Coronation Fund Managers have already produced a number of interesting, entertaining ads echoing their slogan, "Trust is earned".
The one I liked best was about Elephant Whisperer, Lawrence Anthony, and how he won over a group of angry elephants.

The point, well made, is that if you are to give someone your trust that trust needs to be earned. In the case of an investment company, Coronation says that trust is in its track record.

Its latest TV ad has taken that premise a little further – more into the land of real people – by looking at what you need that trust for, in an investment sense.
“If your money came easy,” it says, “You’d invest it with anyone.”

So we see ordinary people, not flash business or rock stars with piles of money, in their struggles to earn their daily bread. No clean-cut sweet, handsome people. Just ordinary folk who get tired, who get angry – but who get on with their jobs. Because they just can’t walk out. The sort of people who keep society going. Our unsung heroes and heroines, if you like.

In the real world, not much is like the Dire Straits song, where you get “money for nothing and chicks for free...” So, if you sweat for your cash, you want someone to do likewise and you shouldn’t just invest it with anyone, says Coronation. Go with someone who has earned the right for you to trust them.

### Entries shown
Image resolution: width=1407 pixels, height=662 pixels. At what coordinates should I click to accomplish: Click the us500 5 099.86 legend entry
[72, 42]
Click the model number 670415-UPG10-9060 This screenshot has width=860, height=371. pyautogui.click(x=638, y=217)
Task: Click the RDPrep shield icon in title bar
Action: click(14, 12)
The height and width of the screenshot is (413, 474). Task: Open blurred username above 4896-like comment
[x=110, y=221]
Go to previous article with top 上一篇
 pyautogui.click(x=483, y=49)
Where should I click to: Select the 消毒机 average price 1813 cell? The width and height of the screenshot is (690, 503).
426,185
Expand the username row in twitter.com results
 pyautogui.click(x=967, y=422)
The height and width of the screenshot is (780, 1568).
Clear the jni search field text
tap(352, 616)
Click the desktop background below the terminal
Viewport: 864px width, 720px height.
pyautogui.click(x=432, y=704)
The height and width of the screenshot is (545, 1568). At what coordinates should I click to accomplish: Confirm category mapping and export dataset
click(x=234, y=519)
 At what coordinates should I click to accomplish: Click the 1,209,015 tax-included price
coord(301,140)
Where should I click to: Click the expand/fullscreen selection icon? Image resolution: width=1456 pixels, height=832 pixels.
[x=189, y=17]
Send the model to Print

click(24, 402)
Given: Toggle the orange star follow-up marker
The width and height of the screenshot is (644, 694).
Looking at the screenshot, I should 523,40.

### Problem to work on
In the piece on Coronation Fund Managers' ads, where does Coronation say the trust in an investment company lies?

### Solution for this exercise
In its track record.